WHAT THIS TASK INVOLVES: If a line in the data holds the string "computer", list it.

DATA:
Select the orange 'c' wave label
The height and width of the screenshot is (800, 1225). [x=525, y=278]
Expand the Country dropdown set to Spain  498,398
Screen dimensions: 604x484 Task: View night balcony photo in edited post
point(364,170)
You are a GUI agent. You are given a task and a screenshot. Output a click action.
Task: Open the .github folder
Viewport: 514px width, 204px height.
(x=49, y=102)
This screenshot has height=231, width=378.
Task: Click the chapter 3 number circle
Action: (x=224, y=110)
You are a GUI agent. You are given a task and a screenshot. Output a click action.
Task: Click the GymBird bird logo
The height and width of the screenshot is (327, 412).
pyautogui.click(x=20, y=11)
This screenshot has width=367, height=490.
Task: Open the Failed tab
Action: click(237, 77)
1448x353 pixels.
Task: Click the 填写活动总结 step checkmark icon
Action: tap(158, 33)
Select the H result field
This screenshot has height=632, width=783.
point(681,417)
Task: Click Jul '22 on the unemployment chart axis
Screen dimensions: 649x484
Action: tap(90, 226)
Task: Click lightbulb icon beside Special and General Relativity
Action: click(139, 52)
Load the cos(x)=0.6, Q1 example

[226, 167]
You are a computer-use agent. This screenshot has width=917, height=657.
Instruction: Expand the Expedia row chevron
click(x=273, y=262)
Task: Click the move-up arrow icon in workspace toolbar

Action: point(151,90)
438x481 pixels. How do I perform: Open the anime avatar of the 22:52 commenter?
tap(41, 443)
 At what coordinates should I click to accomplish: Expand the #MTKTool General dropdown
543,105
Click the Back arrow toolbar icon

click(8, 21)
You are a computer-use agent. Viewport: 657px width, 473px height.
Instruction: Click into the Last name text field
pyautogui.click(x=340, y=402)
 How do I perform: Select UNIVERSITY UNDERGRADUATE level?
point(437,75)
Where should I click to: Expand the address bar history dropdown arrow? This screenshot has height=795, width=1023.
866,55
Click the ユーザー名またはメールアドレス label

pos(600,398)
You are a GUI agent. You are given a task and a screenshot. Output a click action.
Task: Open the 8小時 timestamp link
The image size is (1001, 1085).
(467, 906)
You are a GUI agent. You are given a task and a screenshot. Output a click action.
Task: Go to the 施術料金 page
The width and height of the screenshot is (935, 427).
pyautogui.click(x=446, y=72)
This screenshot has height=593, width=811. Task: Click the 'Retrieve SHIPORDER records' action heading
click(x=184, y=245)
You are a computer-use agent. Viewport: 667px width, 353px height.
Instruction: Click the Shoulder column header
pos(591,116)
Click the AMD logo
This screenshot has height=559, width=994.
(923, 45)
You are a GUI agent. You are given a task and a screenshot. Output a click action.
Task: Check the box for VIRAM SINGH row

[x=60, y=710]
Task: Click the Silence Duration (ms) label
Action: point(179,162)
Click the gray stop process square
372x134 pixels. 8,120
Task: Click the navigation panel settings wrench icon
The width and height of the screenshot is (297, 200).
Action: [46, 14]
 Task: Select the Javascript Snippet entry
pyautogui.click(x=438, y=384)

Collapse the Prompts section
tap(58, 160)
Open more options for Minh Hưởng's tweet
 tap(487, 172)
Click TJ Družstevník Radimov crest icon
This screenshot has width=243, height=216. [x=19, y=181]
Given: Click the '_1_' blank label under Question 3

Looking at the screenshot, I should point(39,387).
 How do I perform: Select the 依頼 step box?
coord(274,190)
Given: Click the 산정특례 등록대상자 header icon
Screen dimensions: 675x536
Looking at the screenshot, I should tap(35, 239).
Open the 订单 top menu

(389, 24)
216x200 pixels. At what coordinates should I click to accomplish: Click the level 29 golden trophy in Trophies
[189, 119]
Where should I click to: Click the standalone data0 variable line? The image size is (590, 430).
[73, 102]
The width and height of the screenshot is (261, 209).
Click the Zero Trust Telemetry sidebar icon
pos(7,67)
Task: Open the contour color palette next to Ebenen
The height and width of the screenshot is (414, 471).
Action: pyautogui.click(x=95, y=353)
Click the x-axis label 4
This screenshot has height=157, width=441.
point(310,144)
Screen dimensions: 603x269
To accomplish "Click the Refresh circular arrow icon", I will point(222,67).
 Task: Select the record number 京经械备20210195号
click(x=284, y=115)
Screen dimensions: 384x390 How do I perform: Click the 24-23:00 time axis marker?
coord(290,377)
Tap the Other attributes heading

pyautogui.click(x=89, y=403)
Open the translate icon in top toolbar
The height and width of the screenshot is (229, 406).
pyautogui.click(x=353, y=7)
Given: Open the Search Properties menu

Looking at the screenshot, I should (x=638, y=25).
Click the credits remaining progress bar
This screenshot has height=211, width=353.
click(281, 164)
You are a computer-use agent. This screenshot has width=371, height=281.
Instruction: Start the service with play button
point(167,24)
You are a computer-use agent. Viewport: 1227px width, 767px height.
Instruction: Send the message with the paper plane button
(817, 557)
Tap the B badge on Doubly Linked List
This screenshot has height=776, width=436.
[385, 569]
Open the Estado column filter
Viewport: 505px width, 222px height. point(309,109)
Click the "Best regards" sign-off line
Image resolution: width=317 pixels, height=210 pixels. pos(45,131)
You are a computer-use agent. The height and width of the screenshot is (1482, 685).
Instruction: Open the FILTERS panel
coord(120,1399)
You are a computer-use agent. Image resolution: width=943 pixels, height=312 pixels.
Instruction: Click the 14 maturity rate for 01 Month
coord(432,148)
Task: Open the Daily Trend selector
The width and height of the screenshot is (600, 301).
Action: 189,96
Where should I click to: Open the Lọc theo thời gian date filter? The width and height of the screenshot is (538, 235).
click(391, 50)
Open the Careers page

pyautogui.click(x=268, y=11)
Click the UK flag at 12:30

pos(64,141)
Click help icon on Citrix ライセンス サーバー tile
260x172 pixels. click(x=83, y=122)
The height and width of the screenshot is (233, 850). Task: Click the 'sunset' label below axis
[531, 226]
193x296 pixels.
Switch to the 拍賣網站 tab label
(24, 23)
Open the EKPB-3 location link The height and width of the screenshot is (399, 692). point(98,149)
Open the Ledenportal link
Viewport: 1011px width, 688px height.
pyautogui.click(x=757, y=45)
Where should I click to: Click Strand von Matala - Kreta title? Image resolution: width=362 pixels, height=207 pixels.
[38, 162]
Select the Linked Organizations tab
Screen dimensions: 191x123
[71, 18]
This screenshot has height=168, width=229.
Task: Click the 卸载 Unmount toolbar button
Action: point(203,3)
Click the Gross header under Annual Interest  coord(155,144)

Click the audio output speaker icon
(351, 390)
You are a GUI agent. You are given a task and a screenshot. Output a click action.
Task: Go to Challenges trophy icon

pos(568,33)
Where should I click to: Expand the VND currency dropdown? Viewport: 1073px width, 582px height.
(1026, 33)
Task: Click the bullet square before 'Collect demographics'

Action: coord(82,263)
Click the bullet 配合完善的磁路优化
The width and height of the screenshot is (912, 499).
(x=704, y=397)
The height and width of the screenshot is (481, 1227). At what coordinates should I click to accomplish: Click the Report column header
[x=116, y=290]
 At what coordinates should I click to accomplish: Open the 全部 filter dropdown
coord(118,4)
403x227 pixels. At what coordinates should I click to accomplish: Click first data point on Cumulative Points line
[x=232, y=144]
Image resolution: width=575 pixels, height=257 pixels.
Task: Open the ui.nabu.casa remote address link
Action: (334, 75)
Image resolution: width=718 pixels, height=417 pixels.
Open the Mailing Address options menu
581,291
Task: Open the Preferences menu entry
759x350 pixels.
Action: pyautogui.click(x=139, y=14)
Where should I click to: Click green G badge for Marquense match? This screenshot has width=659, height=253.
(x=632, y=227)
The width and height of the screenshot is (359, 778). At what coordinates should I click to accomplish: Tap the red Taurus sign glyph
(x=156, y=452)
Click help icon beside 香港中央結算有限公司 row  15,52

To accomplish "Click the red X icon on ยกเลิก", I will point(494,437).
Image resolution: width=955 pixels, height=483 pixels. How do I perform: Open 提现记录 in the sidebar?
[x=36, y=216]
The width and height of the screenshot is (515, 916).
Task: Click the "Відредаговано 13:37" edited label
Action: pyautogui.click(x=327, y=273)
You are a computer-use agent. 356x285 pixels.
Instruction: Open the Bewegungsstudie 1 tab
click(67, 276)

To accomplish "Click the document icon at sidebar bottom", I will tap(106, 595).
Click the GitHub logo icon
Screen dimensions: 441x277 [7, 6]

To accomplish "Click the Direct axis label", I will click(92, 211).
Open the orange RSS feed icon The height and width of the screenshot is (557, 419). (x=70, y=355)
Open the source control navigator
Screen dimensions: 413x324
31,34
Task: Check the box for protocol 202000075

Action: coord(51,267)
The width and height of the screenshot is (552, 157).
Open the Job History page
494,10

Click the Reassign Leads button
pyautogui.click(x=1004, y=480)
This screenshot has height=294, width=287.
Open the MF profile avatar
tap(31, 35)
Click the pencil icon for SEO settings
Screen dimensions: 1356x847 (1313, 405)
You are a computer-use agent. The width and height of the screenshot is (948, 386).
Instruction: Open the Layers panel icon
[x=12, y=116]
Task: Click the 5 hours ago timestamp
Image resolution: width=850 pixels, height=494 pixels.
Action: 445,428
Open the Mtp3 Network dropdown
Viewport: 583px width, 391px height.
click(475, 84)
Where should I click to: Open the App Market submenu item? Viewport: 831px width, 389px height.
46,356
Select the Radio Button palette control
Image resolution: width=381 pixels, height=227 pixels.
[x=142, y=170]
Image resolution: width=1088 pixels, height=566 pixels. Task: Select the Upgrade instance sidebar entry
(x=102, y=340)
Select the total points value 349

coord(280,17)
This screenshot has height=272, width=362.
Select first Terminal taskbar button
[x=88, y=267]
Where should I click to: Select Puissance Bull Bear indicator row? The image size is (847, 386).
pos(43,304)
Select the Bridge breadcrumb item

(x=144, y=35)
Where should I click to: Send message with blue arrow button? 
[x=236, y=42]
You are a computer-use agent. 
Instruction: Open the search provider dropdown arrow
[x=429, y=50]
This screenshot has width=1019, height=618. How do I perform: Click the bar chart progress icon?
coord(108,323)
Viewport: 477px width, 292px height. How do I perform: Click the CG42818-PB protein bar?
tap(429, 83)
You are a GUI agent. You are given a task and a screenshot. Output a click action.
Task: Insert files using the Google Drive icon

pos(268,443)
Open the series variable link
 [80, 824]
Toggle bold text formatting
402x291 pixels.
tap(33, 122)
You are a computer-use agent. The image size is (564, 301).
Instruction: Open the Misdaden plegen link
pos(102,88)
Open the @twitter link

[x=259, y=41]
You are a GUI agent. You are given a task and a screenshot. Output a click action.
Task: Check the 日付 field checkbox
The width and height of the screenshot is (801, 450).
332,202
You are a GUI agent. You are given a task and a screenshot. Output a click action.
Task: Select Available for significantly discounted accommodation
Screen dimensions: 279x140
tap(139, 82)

YOUR RESPONSE:
You are a computer-use agent. This screenshot has width=917, height=657.
You are a computer-use agent. Viewport: 657px width, 473px height.
You are a computer-use agent. Viewport: 667px width, 353px height.
You are a computer-use agent. This screenshot has width=371, height=281.
You are a computer-use agent. Viewport: 1227px width, 767px height.
You are a computer-use agent. The height and width of the screenshot is (1482, 685).
You are a computer-use agent. Image resolution: width=943 pixels, height=312 pixels.
You are a computer-use agent. 356x285 pixels.
You are a computer-use agent. The width and height of the screenshot is (948, 386).
You are a computer-use agent. 
You are a computer-use agent. The image size is (564, 301).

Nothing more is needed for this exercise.